When I try to run loadfrom with modelpath but I keep getting an error asking for ExternalResourceReference. I’m creating the modelPath with the ModelPathUtils.ConvertUserVisiblePathToModelPath method. Is the issue here that it is actually creating a FilePath instead of a ModelPath? I thought that ModelPathUtils would have created a model path.

Here is my print statement with the error:

Temp-HVAC23.rvt needs reloading!

<Autodesk.Revit.DB.FilePath object at 0x0000000000004A63 [Autodesk.Revit.DB.FilePath]>

Autodesk.Revit.DB.FilePath

IronPython Traceback:
Traceback (most recent call last):
 File "L:\Revit\Development\PyRevit\DevTool\DevTool.extension\DevTools.tab\Development.Panel\StartReloadFrom.pushbutton\StartReloadFrom_script.py", line 149, in <module>
TypeError: expected ExternalResourceReference, got FilePath

for lT in linkTemp:
    for lTRF in linksToReloadFrom:
        if lT.name == lTRF:
            actualLinksReload.append(lT)
            print(lT.name + " needs reloading!")
            # print(lT.linkDicIndex)
            fileReloadName = file.replace(docNameDis, linkDic[lT.linkDicIndex][0])
            # print(fileReloadName)
            pathReloadString = folder + fileReloadName
            pathReload = ModelPathUtils.ConvertUserVisiblePathToModelPath(pathReloadString)
            print(pathReload)
            print(pathReload.GetType())

            linkType = doc.GetElement(lT.link.GetTypeId())
            # print(linkType)
            linkType.LoadFrom(pathReload, WorksetConfiguration)

@Crapai

grafik1057×323 10 KB

i can`t recreate your error… but i know it is sensitive topic to use the correct syntex like

# ❗ call path
path = @"C:\machine\tomp"

path = "C:\\machine\\tomp"

ModelPath class

image1002×161 29.7 KB

Sorry, I’m not sure what your trying to say here.
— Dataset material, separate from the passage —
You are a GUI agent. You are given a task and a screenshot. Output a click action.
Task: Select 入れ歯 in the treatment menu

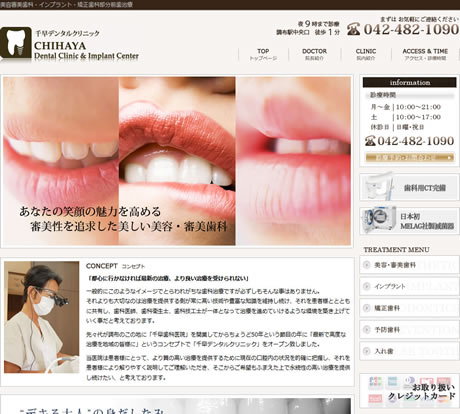click(410, 351)
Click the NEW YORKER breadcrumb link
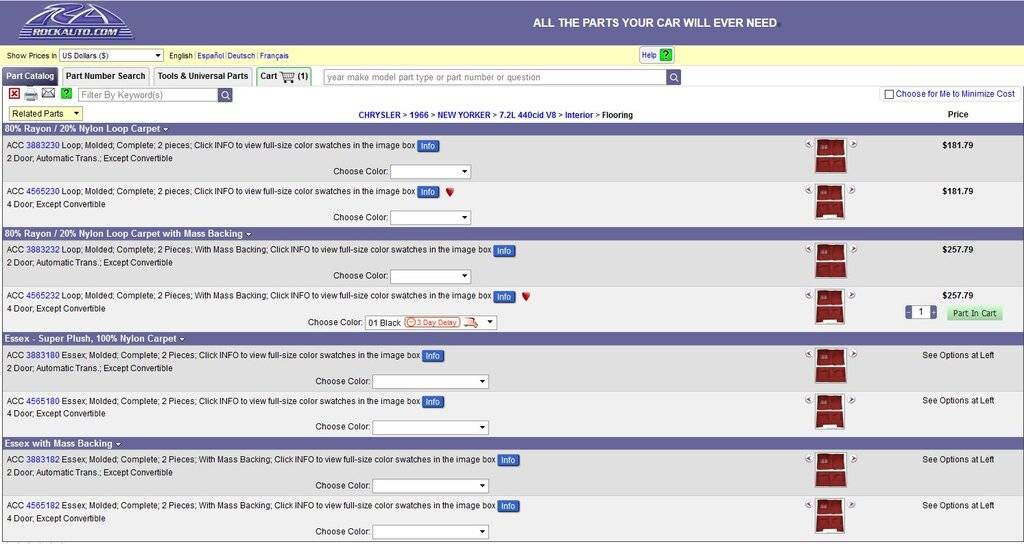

Am I misunderstanding the question? What does print(pathReloadString) return? Error indicates the wrong overload is being used because you didn’t provide a valid modelpath

This portion of the code covers the printout below.

            print(pathReloadString)
            pathReload = ModelPathUtils.ConvertUserVisiblePathToModelPath(pathReloadString)
            print(pathReload)
            print(pathReload.GetType())

\xxxx.local\XXXX\LIBRARY\Revit\Development\Issues\3 - Examples\2024-06-20 - Com - pyRevit Reload From\PA22024 - Central - M - R23.rvt
<Autodesk.Revit.DB.FilePath object at 0x000000000000080A [Autodesk.Revit.DB.FilePath]>
Autodesk.Revit.DB.FilePath

It is creating a file path, but the method is looking for a modelpath.

in the first two examples of the picture below you get both ways to get what you are trying to achieve

image1259×1224 120 KB

So it looks like my actual issue was I wasn’t constructing the WorksetConfiguration correctly. I added the line with the wsconfig and it worked.

            wsconfig = WorksetConfiguration()

            linkType = doc.GetElement(lT.link.GetTypeId())
            # print(linkType)
            linkType.LoadFrom(pathReload, wsconfig)

How did you do that code search?

@Crapai

there are these 2 →

Cool,

Glad it helped.

This feature is something most people don’t know about, even though, I show it every time I got to speak in public.

if you go on this page, for example, you will find a small <> (Chevrons) sign at the top right of the page.
It uses the github API search feature to go through a defined list of website having Revit API related C# and python code:

Another helpful resource for code examples HERE

and its python counterpart https://python.hotexamples.com/
but be aware, in pyRevit, code is mostly iron python, mostly around the revit API, which is very niche.